A word-for-word transcript of the closing lines is required: from the one with "This screenshot has width=1200, height=675." through the final line of the data.
[[ MATERIAL FOR THIS TASK, beginning ]]
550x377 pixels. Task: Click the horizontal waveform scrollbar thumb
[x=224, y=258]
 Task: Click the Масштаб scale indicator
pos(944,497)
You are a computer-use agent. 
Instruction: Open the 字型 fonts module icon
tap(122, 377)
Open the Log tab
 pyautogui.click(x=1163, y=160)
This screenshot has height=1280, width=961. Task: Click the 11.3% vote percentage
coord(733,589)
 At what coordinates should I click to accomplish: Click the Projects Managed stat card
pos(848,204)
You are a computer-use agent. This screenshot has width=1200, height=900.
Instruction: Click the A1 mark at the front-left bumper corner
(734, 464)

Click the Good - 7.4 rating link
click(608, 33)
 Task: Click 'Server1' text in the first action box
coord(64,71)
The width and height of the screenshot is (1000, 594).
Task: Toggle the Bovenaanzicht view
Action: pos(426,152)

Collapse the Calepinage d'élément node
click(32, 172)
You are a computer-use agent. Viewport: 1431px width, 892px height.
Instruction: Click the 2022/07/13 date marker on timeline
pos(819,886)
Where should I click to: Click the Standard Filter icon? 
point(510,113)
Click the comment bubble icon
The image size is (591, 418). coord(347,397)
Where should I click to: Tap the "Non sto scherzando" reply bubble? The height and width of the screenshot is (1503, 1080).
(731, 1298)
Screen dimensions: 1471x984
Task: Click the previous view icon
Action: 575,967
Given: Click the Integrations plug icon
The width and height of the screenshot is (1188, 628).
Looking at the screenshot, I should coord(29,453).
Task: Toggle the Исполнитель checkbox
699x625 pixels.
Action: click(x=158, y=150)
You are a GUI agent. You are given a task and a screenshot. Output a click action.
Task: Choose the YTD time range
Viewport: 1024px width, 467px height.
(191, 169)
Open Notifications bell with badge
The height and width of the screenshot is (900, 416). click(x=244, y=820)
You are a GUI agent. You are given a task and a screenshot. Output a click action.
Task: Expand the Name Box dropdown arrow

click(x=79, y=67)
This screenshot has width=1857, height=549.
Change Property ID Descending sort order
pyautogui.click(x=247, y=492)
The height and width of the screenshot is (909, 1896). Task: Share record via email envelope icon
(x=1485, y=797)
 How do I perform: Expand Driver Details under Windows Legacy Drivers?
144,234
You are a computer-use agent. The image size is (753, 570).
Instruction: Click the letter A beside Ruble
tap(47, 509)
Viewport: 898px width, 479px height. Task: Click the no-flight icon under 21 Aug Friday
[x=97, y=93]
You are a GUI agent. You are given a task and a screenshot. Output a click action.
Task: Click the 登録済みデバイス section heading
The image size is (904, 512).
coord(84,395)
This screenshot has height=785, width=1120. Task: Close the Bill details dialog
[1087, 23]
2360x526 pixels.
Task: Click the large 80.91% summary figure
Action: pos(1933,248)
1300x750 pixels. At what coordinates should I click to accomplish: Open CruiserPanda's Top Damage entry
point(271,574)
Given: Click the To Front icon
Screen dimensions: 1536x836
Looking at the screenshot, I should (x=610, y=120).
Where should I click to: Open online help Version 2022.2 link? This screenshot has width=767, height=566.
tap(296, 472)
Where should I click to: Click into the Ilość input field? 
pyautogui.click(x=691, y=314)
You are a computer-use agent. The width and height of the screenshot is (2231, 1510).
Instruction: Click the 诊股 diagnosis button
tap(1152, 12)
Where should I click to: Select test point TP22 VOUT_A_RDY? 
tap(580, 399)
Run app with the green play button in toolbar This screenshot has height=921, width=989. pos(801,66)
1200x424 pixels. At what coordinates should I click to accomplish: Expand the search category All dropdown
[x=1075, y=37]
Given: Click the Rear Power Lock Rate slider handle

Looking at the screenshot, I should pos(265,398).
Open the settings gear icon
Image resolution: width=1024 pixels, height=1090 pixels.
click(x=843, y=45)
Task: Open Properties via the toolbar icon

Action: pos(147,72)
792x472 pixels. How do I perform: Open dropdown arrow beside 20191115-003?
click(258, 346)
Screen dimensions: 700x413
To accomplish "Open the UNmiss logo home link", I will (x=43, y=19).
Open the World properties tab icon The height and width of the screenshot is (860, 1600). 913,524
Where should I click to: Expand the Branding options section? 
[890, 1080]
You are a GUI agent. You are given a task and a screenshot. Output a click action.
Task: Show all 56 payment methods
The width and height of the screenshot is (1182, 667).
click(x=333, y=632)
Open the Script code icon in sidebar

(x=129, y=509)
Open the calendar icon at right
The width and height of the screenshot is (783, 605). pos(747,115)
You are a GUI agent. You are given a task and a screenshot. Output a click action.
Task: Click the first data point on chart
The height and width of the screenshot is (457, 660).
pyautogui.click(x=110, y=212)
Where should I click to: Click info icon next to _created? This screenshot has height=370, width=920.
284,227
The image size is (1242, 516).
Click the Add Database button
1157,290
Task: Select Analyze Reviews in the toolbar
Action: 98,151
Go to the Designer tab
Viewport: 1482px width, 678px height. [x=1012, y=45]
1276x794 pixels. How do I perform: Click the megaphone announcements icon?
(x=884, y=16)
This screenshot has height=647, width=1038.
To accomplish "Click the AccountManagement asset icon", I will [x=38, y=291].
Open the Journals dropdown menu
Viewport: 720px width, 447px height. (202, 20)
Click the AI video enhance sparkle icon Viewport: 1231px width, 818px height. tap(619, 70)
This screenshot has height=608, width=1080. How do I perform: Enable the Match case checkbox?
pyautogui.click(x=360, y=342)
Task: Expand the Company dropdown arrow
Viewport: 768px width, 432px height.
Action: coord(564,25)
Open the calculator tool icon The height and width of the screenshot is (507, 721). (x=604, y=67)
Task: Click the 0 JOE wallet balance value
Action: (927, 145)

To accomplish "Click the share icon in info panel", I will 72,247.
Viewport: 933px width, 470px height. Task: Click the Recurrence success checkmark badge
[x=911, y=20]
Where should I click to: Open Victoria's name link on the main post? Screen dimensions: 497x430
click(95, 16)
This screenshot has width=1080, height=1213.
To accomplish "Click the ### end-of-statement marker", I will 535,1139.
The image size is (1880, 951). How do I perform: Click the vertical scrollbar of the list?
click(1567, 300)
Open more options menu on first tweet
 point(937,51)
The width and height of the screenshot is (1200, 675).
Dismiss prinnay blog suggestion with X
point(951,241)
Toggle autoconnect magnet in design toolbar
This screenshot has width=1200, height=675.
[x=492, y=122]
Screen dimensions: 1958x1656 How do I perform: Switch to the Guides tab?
[[ MATERIAL FOR THIS TASK, end ]]
• SOLUTION FOR THIS EXERCISE
This screenshot has width=1200, height=675.
[x=492, y=122]
Screen dimensions: 1958x1656 How do I perform: Switch to the Guides tab?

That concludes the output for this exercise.